Dataset items
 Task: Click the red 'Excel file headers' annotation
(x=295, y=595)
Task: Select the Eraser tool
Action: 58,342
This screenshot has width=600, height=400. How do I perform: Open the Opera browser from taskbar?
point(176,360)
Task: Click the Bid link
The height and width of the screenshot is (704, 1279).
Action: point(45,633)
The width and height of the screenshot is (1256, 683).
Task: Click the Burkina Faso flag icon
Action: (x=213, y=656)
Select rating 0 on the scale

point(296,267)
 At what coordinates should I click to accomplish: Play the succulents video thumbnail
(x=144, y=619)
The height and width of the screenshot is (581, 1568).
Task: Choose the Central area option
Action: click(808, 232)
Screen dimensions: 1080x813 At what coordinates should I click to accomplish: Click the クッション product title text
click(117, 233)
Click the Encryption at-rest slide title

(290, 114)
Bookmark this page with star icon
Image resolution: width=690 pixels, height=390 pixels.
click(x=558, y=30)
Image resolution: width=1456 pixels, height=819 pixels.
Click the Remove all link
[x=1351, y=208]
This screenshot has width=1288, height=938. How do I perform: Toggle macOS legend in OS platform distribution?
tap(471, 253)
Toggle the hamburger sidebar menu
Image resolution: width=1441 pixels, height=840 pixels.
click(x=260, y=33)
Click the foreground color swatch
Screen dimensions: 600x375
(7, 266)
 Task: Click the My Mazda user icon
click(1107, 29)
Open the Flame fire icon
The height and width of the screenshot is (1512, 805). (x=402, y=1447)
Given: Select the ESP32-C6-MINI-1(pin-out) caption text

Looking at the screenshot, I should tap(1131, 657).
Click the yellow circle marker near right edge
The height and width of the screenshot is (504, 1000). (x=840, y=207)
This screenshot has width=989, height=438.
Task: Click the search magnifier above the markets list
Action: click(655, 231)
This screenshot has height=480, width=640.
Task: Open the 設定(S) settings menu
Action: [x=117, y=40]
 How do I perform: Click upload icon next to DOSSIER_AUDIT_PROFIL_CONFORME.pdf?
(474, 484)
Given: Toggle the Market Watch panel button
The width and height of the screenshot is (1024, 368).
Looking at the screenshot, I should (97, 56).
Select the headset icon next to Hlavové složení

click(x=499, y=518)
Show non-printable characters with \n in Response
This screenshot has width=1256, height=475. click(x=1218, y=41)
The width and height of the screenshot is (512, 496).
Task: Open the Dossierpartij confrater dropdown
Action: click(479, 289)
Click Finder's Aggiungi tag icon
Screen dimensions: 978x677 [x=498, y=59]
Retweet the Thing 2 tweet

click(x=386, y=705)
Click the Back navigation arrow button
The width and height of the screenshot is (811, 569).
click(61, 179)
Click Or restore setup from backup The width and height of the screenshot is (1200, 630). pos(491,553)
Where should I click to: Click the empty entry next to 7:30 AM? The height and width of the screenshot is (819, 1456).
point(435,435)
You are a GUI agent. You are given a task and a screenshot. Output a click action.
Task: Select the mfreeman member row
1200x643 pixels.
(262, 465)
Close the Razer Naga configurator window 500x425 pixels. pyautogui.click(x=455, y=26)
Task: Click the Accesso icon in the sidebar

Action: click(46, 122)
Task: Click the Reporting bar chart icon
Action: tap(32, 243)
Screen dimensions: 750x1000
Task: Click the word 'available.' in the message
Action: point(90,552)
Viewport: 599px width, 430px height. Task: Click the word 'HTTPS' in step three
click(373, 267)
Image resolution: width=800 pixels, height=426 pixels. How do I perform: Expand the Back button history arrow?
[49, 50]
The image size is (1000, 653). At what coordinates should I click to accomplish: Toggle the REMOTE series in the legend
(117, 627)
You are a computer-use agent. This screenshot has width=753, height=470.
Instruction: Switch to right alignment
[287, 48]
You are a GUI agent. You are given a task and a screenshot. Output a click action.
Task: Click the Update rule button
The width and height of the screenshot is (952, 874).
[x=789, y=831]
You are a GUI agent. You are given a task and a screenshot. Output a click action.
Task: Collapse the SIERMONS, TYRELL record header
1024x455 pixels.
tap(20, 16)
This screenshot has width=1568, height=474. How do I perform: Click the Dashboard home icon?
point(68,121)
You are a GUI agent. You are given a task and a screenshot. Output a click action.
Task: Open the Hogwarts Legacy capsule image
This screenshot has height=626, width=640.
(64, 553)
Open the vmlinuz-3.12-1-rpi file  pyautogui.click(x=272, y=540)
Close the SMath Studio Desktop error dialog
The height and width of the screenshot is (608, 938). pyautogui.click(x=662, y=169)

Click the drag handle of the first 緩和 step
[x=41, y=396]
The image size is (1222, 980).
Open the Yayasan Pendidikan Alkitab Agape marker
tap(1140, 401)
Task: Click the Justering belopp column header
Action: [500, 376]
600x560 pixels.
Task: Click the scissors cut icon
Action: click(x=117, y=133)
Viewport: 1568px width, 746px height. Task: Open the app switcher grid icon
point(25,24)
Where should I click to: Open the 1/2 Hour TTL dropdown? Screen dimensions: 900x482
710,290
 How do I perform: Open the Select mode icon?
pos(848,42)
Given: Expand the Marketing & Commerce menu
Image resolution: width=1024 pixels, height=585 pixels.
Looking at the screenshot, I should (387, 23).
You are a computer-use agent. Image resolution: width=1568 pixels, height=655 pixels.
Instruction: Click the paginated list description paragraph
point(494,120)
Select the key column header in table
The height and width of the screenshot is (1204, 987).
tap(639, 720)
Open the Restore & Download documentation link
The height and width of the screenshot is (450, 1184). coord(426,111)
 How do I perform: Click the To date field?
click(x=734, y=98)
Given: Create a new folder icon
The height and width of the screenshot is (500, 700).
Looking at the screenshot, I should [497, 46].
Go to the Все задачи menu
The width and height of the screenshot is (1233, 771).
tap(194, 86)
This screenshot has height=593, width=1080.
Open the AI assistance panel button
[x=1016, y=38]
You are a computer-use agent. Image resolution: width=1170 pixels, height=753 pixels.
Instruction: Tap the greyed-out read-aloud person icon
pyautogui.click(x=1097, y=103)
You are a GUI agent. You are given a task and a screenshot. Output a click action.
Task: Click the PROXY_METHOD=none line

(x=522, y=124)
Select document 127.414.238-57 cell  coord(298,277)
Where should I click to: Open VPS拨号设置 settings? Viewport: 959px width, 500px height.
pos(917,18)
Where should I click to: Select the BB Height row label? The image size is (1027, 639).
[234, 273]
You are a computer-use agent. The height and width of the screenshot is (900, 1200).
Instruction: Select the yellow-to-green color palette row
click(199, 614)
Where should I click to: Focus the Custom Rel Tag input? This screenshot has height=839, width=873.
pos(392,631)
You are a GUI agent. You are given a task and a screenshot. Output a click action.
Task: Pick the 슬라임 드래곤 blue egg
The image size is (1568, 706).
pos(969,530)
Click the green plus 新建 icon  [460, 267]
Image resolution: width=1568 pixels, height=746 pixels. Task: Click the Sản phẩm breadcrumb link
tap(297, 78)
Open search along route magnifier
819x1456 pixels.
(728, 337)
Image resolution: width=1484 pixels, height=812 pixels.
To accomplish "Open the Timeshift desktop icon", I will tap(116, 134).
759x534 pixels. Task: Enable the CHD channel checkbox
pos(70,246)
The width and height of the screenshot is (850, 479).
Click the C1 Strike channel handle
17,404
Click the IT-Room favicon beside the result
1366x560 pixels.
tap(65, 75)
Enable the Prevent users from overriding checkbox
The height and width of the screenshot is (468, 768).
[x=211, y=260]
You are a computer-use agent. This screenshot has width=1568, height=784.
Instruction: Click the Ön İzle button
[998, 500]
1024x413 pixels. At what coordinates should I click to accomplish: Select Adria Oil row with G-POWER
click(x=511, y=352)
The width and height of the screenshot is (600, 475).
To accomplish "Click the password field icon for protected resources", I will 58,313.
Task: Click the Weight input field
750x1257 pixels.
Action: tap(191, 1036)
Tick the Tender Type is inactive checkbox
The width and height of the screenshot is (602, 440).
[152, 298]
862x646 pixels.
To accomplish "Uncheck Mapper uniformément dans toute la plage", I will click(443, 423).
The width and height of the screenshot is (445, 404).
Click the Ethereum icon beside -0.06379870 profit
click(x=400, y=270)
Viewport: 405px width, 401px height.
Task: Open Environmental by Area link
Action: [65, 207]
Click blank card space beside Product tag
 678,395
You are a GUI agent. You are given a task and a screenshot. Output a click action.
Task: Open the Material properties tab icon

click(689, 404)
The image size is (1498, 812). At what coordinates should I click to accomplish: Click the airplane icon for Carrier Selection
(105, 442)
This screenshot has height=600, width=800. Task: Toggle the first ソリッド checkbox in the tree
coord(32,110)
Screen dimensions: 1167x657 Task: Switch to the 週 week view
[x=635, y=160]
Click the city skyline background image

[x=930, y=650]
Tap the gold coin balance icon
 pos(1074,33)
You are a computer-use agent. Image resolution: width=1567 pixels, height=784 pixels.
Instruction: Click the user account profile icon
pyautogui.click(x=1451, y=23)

= TASK DESCRIPTION =
Show the lines of the records above that mention "will".

= SOLVED PROBLEM =
To accomplish "Open the Timeshift desktop icon", I will tap(116, 134).
To accomplish "Click the password field icon for protected resources", I will 58,313.
To accomplish "Uncheck Mapper uniformément dans toute la plage", I will click(443, 423).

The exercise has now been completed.